**Goal of the exercise**
Give the entries again, word for word.
(Data)
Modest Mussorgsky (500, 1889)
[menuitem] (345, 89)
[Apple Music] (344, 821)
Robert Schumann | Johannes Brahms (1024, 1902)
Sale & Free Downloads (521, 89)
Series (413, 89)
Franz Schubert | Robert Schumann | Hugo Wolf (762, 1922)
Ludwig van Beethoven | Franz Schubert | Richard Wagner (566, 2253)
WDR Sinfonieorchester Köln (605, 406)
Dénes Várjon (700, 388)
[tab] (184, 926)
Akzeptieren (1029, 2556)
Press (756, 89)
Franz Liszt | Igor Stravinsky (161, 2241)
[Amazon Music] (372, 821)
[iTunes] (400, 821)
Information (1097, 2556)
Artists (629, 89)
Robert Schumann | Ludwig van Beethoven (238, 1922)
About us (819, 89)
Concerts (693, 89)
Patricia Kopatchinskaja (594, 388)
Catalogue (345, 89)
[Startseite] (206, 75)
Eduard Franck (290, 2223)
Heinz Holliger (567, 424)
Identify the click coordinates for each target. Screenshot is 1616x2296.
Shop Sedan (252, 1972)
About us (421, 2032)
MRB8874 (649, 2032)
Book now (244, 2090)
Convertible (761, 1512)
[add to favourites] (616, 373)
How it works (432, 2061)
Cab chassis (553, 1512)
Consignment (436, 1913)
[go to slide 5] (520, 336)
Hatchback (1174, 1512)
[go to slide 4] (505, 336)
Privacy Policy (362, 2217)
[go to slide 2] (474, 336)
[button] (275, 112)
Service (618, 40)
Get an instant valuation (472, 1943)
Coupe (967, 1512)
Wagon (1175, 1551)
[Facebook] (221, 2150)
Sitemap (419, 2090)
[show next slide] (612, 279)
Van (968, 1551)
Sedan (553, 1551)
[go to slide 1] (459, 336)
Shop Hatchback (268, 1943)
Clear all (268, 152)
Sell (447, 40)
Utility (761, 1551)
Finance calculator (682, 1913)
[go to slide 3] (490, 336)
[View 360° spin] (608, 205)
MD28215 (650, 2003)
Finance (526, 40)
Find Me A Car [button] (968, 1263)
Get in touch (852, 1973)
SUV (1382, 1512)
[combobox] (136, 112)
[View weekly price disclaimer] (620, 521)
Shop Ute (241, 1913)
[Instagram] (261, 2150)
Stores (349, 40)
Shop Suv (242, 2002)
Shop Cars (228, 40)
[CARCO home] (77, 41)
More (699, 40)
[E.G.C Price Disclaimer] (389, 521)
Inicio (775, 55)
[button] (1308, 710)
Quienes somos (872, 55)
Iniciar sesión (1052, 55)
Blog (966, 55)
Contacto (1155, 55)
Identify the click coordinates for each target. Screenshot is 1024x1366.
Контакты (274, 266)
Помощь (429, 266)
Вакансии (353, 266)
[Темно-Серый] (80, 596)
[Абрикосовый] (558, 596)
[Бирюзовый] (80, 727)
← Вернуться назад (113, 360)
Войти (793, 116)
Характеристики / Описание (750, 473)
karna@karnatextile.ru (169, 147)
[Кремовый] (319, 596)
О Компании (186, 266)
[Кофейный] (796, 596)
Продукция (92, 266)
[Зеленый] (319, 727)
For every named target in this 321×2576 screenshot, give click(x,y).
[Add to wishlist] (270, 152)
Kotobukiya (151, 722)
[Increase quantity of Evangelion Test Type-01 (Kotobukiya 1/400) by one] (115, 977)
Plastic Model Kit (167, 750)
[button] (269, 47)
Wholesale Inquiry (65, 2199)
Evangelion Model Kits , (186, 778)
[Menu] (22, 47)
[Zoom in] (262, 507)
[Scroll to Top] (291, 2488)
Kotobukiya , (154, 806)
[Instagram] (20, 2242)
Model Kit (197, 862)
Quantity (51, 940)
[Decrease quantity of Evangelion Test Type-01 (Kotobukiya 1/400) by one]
(End Data)
**Finished task**
Modest Mussorgsky (500, 1889)
[menuitem] (345, 89)
[Apple Music] (344, 821)
Robert Schumann | Johannes Brahms (1024, 1902)
Sale & Free Downloads (521, 89)
Series (413, 89)
Franz Schubert | Robert Schumann | Hugo Wolf (762, 1922)
Ludwig van Beethoven | Franz Schubert | Richard Wagner (566, 2253)
WDR Sinfonieorchester Köln (605, 406)
Dénes Várjon (700, 388)
[tab] (184, 926)
Akzeptieren (1029, 2556)
Press (756, 89)
Franz Liszt | Igor Stravinsky (161, 2241)
[Amazon Music] (372, 821)
[iTunes] (400, 821)
Information (1097, 2556)
Artists (629, 89)
Robert Schumann | Ludwig van Beethoven (238, 1922)
About us (819, 89)
Concerts (693, 89)
Patricia Kopatchinskaja (594, 388)
Catalogue (345, 89)
[Startseite] (206, 75)
Eduard Franck (290, 2223)
Heinz Holliger (567, 424)
Identify the click coordinates for each target. Screenshot is 1616x2296.
Shop Sedan (252, 1972)
About us (421, 2032)
MRB8874 (649, 2032)
Book now (244, 2090)
Convertible (761, 1512)
[add to favourites] (616, 373)
How it works (432, 2061)
Cab chassis (553, 1512)
Consignment (436, 1913)
[go to slide 5] (520, 336)
Hatchback (1174, 1512)
[go to slide 4] (505, 336)
Privacy Policy (362, 2217)
[go to slide 2] (474, 336)
[button] (275, 112)
Service (618, 40)
Get an instant valuation (472, 1943)
Coupe (967, 1512)
Wagon (1175, 1551)
[Facebook] (221, 2150)
Sitemap (419, 2090)
[show next slide] (612, 279)
Van (968, 1551)
Sedan (553, 1551)
[go to slide 1] (459, 336)
Shop Hatchback (268, 1943)
Clear all (268, 152)
Sell (447, 40)
Utility (761, 1551)
Finance calculator (682, 1913)
[go to slide 3] (490, 336)
[View 360° spin] (608, 205)
MD28215 (650, 2003)
Finance (526, 40)
Find Me A Car [button] (968, 1263)
Get in touch (852, 1973)
SUV (1382, 1512)
[combobox] (136, 112)
[View weekly price disclaimer] (620, 521)
Shop Ute (241, 1913)
[Instagram] (261, 2150)
Stores (349, 40)
Shop Suv (242, 2002)
Shop Cars (228, 40)
[CARCO home] (77, 41)
More (699, 40)
[E.G.C Price Disclaimer] (389, 521)
Inicio (775, 55)
[button] (1308, 710)
Quienes somos (872, 55)
Iniciar sesión (1052, 55)
Blog (966, 55)
Contacto (1155, 55)
Identify the click coordinates for each target. Screenshot is 1024x1366.
Контакты (274, 266)
Помощь (429, 266)
Вакансии (353, 266)
[Темно-Серый] (80, 596)
[Абрикосовый] (558, 596)
[Бирюзовый] (80, 727)
← Вернуться назад (113, 360)
Войти (793, 116)
Характеристики / Описание (750, 473)
karna@karnatextile.ru (169, 147)
[Кремовый] (319, 596)
О Компании (186, 266)
[Кофейный] (796, 596)
Продукция (92, 266)
[Зеленый] (319, 727)
For every named target in this 321×2576 screenshot, give click(x,y).
[Add to wishlist] (270, 152)
Kotobukiya (151, 722)
[Increase quantity of Evangelion Test Type-01 (Kotobukiya 1/400) by one] (115, 977)
Plastic Model Kit (167, 750)
[button] (269, 47)
Wholesale Inquiry (65, 2199)
Evangelion Model Kits , (186, 778)
[Menu] (22, 47)
[Zoom in] (262, 507)
[Scroll to Top] (291, 2488)
Kotobukiya , (154, 806)
[Instagram] (20, 2242)
Model Kit (197, 862)
Quantity (51, 940)
[Decrease quantity of Evangelion Test Type-01 (Kotobukiya 1/400) by one]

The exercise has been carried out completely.